TASK PROMPT:
Your answer must be the records below, printed exactly.

(Stored data)
..........
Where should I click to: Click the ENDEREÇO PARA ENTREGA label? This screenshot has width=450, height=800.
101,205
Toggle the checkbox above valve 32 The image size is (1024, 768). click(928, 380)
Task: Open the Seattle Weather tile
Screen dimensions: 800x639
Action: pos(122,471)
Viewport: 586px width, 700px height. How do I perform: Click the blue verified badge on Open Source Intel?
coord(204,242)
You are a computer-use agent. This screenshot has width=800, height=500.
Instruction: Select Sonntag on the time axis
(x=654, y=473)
..........
ANSWER TO THE EXERCISE:
Where should I click to: Click the ENDEREÇO PARA ENTREGA label? This screenshot has width=450, height=800.
101,205
Toggle the checkbox above valve 32 The image size is (1024, 768). click(928, 380)
Task: Open the Seattle Weather tile
Screen dimensions: 800x639
Action: pos(122,471)
Viewport: 586px width, 700px height. How do I perform: Click the blue verified badge on Open Source Intel?
coord(204,242)
You are a computer-use agent. This screenshot has width=800, height=500.
Instruction: Select Sonntag on the time axis
(x=654, y=473)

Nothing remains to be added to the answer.